For the West, the is now about leverage and terror. Without a troop presence, intelligence gathering has collapsed. The fear is not that Al-Qaeda will return to Afghanistan (the Taliban is currently preventing a resurgence to appease China and Russia), but that the environment of a pariah state allows for "virtual plots"—lone wolves inspired by the Taliban’s victory, connected only by internet propaganda. Part 5: The Economic Link – Rare Earths and the New Silk Road Surprisingly, the Afghanistan link is also economic in a positive (or contested) sense. Afghanistan sits atop an estimated $1 trillion in mineral deposits, including lithium, copper, and rare earth elements essential for electric vehicle batteries and cell phones.

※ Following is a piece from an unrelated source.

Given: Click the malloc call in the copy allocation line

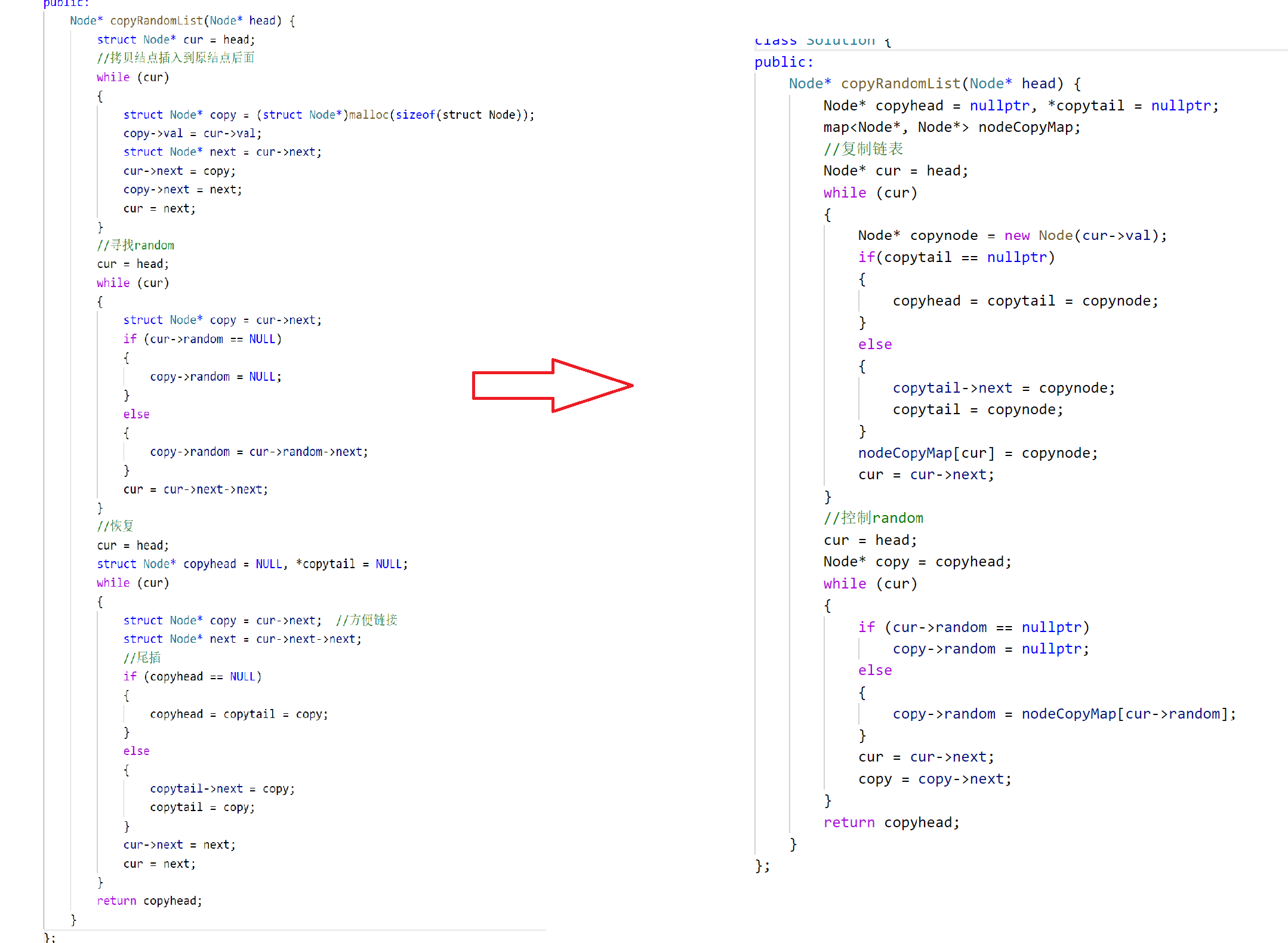Looking at the screenshot, I should click(368, 115).
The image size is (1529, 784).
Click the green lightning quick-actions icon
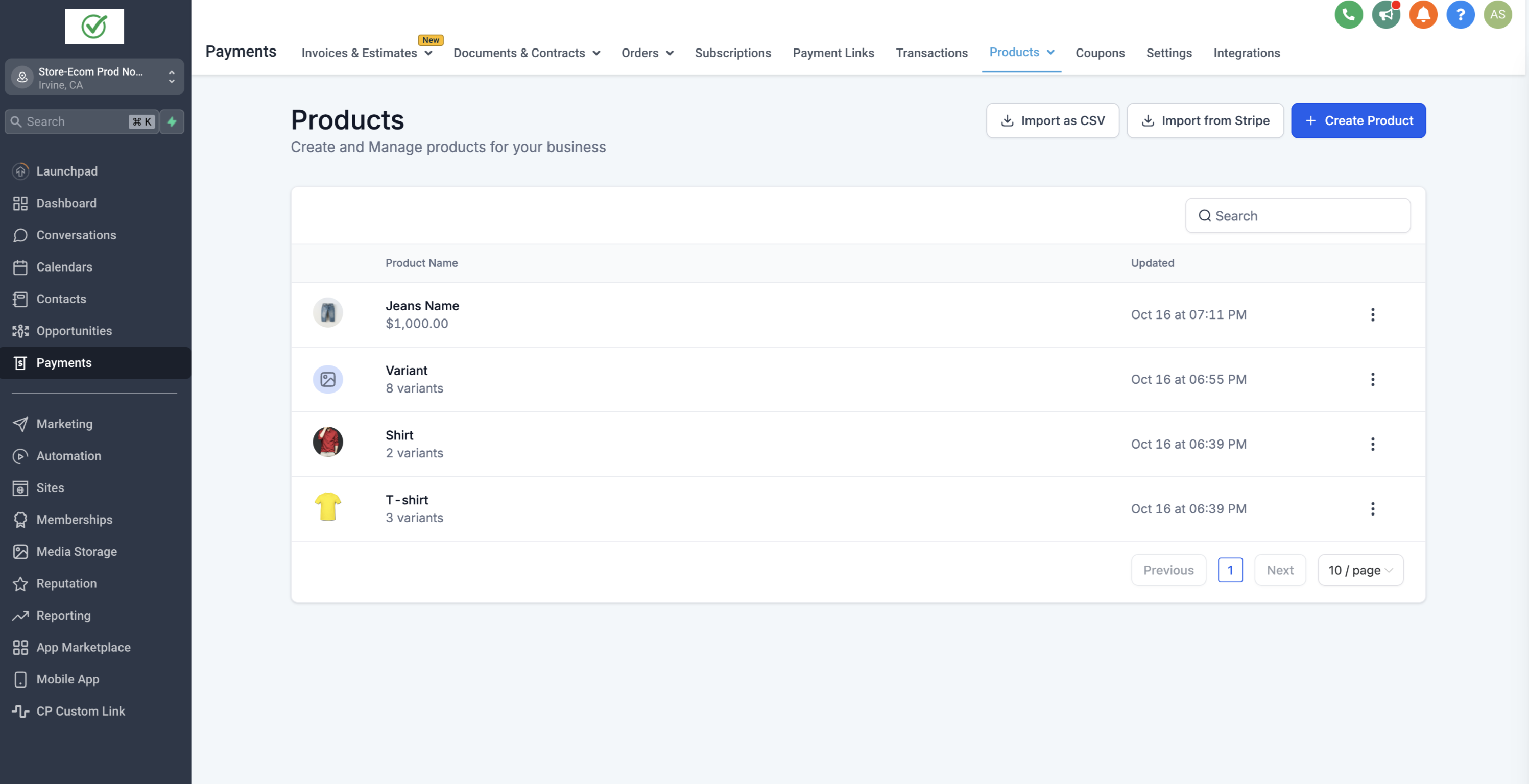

The attacks on New York and Washington D.C. demonstrated that the was no longer regional. It was existential. A group plotting from caves in Kunar province could paralyze the world’s only superpower. In response, NATO invoked Article V for the first time in its history—an attack on one was an attack on all. afghanistan link
China has already forged the strongest here. Through the Belt and Road Initiative (BRI) and the China-Pakistan Economic Corridor (CPEC), Beijing is positioning itself as the only major power willing to invest in the Taliban’s "Islamic Emirate." In exchange for recognition and mining rights, China demands one thing: That no Uyghur separatists (ETIM) operate from Afghan soil. So far, the Taliban has complied. For the West, the is now about leverage and terror
Since 2021, the U.S. has frozen $7 billion of Afghan central bank assets and imposed crushing sanctions. This has collapsed the economy, leading to 90% of Afghans living below the poverty line. The link to catastrophe is direct: a starving population produces refugees. And those refugees travel through Iran, Turkey, and into Europe—the very migration crisis of 2015 repeating itself. Part 5: The Economic Link – Rare Earths
Every militant group in the region—from the Taliban to the Haqqani Network to ISIS-K—taxes poppy farmers and labs. The narcotics travel via the "Southern Route" (through Balochistan to the Arabian Sea) and the "Northern Route" (through Tajikistan, Kyrgyzstan, and Russia into Europe).